Ken Schenck
June 7, 2022
Can you do STEM online?
I like a challenge. At the beginning of the pandemic, I was charged to come up with a plan to generate 1.5 million dollars in emergency online revenue at a particular college. It was a crazy ask, and when I delivered a plan to the powers that be, they looked at me like I was crazy. My thought was, “You asked.”
Of course, I failed. If it weren’t for the CARES Act, things would have been pretty bad for a lot of colleges. That government money kept the doors of a lot of colleges and businesses going through COVID.
One of the passions that emerged coming out of that experience was a desire to get experimental science courses online, especially for dual enrollment high school students. I am repeatedly told, “It can’t be done.” I don’t like being told that. “You can’t do experiments at a distance,” I’m told repeatedly. I don’t buy it, at least not mostly.
Arizona State University (ASU) also apparently does not think so. The University of North Dakota does not think so. Nor does Portage, which partners with Geneva College and now with Campus Edu. During the pandemic, science courses had to go online. In that emergency situation, the outcome was not always as seamless as it might be. Nevertheless, here are some brainstorms for how a college might do STEM courses at a distance.
1. Weekend Experiments
They say that most online students live within 50 miles of the physical campus of a college. To the extent that this is true, there is truly an opportunity for blended STEM experiences. The concept here is that the students would watch and participate in engaging learning online during the week. Then on selected weekends, they would come to a campus to do experiments. The campus could be the main campus or a satellite campus.

Work task A =
Answer these questions using the essay on online STEM courses:
(i) How much emergency online revenue was the author asked to plan for at the start of the pandemic?
(ii) With which two partners is Portage named?
(iii) Within how many miles of a college's physical campus are most online students said to live?
Work task B =
For each statement, decide whether the essay on online STEM courses supports it. Answer yes or no, and quote the words from the essay that settle it.
(i) The author met the revenue goal set at the beginning of the pandemic.
(ii) Under the weekend plan, experiments would have to be held at the main campus.
(iii) CARES Act money kept many colleges going through COVID.
Work task C = Write the next part of the essay on online STEM courses, picking up right after its last sentence.

Entries shown =
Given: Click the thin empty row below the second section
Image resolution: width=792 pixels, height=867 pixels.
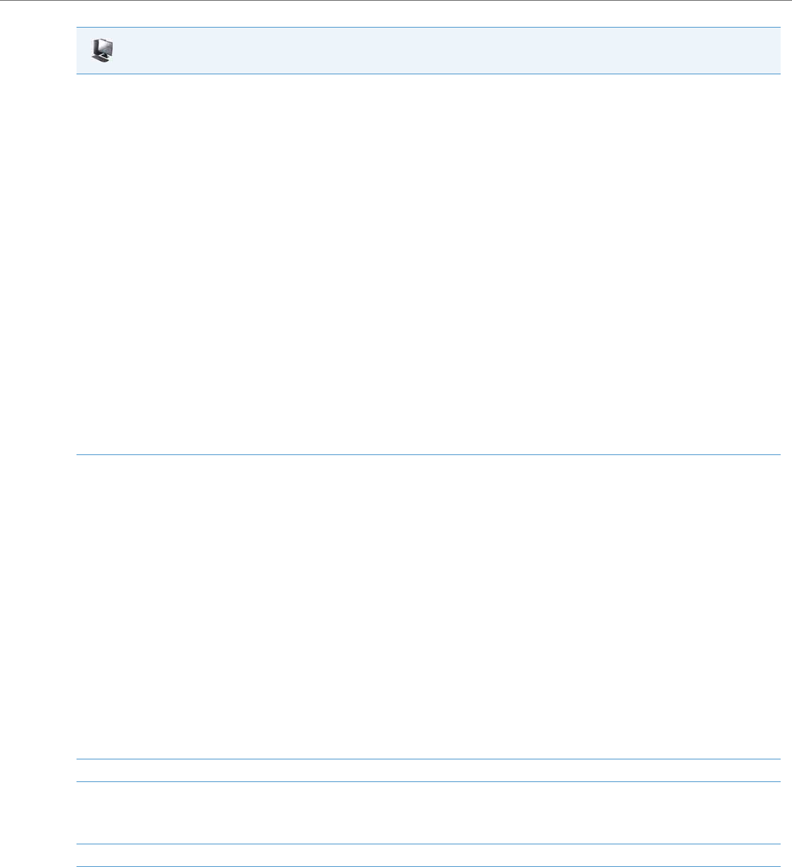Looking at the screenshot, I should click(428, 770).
---
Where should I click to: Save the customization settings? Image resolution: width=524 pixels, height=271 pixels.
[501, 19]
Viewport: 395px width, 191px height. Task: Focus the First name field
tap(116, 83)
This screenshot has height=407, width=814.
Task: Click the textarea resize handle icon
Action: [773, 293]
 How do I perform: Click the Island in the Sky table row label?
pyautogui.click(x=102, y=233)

Task answer A =
(i) 1.5 million dollars
(ii) Geneva College and Campus Edu
(iii) 50 miles

Task answer B =
(i) No: "Of course, I failed."
(ii) No: "The campus could be the main campus or a satellite campus."
(iii) Yes: "That government money kept the doors of a lot of colleges and businesses going through COVID."

Task answer C =
There is a developing field of interactive learning possibilities online. WebWork is an amazing open source tool for learning math. It is almost impossible for a professor or TA to give quick and detailed feedback on complex math problems. WebWork evaluates one’s work immediately and can be set up to create a formative and not merely summative experience. For example, it can give the student more than one attempt to get the homework correct. Online proctoring services make it possible to make sure that cheating does not take place on exams.
zyBooks is another option for interactive online learning, especially in areas like computer science. If only homework had been this helpful when I was in college! There are other options out there. WoZ U was founded by Steve Wozniak, co-founder of Apple. It provides similar interactive learning possibilities in software development, data science, and cybersecurity.
2. Partner with Local High Schools
Another possibility is to partner with high schools in the vicinity of your online students. Most high schools will have biology, chemistry, and physics equipment available for their own students. If you have students too far removed to come to your campus, what about partnering with a teacher at a high school within driving distance of their location to do those weekend or evening experiments?
For Christian colleges, the opportunity to partner with Christian high schools is staring us in the face. How many smaller Christian high schools are lacking in quality chemistry, biology, or physics professors? This is a perfect opportunity for colleges in their networks to begin to draw potential nursing, medical, and science students toward their physical campuses.
3. Summer intensives
In one stage of moving toward completely online STEM degrees, ASU offered lab work in the summer during intensives. Students would do the theoretical work during the year and then come to campus to complete the experimental components of the learning. On the one hand, the separation in time may seem problematic. Will a person have forgotten the theory behind what they are doing by the time they come to campus? Another way to look at it is that a person will better remember for the long term what they might otherwise have completely forgotten. Reminders and repetition over time is memory gold!
The idea of intensives makes it possible to do the theoretical part of STEM degrees at a distance and then do the experimental part at key periods throughout the year.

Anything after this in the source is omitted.